Death toll in Fashoda attack hits 23

By William Madouk Garang

Authorities in Fashoda County of Upper Nile State reported on Thursday that 23 civilians were killed; eight others were wounded while three children were abducted following an attack on some villages by armed groups this month.

In an exclusive interview with No.1 Citizen Daily Newspaper, Fashoda county commissioner, Joseph Aban, said most of the deaths are elderly men, women and children including people living with disabilities who couldn’t escape during the attack.

“After those attackers left, we embarked on assessment to find out the number of casualties, and we found that 23 people were killed – they are mainly elderly people, blinds and disabled including three children,”

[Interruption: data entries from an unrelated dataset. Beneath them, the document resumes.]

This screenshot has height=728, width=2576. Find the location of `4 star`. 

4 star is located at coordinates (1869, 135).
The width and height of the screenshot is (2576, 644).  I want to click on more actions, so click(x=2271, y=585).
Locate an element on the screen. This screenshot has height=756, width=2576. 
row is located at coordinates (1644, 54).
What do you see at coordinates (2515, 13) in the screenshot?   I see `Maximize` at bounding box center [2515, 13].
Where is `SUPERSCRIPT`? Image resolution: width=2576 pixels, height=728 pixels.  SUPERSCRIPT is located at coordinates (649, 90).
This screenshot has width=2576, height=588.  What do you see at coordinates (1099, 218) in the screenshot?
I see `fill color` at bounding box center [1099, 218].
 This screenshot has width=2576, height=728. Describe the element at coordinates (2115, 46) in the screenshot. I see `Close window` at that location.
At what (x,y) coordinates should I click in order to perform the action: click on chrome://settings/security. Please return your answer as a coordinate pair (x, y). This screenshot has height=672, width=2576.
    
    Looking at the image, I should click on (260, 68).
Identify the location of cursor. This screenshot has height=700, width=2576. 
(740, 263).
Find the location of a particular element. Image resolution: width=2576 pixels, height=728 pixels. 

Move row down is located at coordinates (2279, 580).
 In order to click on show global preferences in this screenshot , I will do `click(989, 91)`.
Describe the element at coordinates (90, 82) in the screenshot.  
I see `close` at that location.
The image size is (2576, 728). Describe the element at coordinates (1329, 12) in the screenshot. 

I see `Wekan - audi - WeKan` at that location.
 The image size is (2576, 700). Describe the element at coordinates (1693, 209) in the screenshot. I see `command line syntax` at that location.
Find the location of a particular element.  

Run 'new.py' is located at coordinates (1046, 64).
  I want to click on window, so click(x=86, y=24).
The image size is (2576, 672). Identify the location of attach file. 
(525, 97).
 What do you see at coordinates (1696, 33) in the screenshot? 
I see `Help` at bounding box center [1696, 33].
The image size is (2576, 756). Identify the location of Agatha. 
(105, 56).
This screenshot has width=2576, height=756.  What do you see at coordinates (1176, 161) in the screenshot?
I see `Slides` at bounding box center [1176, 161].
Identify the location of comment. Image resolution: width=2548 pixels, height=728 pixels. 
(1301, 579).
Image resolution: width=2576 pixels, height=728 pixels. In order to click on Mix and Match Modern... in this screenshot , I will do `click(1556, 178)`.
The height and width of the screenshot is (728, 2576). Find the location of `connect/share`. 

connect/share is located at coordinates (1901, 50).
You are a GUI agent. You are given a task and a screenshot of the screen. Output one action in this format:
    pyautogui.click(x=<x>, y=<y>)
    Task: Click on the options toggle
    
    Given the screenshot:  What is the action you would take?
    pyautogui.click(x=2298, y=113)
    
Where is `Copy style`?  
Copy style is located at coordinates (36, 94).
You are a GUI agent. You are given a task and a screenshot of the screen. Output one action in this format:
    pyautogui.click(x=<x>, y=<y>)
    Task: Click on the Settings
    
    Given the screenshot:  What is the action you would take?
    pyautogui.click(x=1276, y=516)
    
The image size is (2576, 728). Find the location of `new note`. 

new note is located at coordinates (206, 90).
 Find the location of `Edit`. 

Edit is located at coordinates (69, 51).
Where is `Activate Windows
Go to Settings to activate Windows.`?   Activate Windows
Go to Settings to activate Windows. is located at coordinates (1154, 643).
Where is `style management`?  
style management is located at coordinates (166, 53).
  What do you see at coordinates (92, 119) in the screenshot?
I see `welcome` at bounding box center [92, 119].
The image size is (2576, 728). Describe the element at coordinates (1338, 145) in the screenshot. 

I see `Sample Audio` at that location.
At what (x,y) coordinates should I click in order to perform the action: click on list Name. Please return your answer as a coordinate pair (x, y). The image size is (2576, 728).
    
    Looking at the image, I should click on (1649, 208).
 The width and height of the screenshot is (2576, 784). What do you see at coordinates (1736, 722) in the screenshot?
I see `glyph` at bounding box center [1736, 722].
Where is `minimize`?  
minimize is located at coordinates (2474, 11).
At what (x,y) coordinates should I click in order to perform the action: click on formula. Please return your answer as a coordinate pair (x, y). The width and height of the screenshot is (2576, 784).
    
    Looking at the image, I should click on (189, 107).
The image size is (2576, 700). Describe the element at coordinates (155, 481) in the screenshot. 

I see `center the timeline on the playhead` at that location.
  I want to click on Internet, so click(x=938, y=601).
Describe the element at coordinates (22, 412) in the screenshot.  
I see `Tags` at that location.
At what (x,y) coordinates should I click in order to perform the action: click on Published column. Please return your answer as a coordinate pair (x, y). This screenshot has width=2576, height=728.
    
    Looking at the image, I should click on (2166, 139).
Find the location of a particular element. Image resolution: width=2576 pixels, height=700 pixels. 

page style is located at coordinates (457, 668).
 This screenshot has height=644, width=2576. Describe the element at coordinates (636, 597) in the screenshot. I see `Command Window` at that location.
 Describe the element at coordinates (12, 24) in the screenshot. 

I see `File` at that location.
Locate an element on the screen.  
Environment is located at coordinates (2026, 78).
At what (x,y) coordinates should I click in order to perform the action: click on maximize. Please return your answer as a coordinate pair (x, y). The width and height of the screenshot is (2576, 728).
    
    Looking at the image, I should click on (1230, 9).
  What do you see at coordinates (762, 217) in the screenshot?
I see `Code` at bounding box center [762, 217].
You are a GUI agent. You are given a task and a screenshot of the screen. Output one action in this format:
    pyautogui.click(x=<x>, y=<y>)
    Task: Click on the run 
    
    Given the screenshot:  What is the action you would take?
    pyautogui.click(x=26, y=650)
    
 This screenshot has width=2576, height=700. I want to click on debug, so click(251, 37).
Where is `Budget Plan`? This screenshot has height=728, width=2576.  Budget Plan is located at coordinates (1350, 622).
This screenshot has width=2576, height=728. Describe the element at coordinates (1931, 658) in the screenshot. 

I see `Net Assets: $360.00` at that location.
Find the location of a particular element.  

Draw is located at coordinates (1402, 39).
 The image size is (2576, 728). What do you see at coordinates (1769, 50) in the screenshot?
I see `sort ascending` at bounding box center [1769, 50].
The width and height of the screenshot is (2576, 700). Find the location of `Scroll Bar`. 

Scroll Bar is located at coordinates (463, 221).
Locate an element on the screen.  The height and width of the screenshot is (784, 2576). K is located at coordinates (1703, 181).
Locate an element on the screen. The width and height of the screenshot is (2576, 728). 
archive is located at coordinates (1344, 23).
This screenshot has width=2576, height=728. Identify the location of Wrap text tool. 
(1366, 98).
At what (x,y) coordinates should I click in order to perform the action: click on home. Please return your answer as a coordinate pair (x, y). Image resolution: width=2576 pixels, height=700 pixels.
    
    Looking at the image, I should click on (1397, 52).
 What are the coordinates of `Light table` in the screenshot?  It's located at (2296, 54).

“While eight people were injured and the attackers also abducted three children – one child is a 14-year-old girl and the other is an eight-year-old girl, they are sisters,”

Commissioner Aban alleged that the attackers were militias loyal to the leader of the Kitgwang faction, General Simon Gatwech and Agwelek forces allied to General Johnson Olony.

Mr. Aban also urged armed groups to return to their military bases for peace and tranquility to reign, while urging the gunmen to return the abducted girls back to their parents.

He cited that security situation is now calm in the area, and called on humanitarian agencies to support people who are under dire humanitarian situation.

According to the UN Office for Coordination of Humanitarian Affairs’ report, continued fighting among armed groups in the area have displaced 8,000 civilians in Fashoda County.

The UN agency said armed youth locally known as the White Army are behind the attacks and burning of villages including Kodok and other locations.

OCHA said since the conflict started along the River Nile in mid-August, over 18,000 civilians have sought shelter at Malakal PoC, adding that the IDP situation between the two communities remains tense.

It stated that the situation is overwhelming and that additional supplies and capacity would be needed to respond to the conflict-affected population.

However, Kitgwang Declaration under Simon Gatwech and his former ally Johnson Olony of Agwelek are locked up in a fierce blame game over who bears the responsibility for the atrocities committed against civilians in Upper Nile State.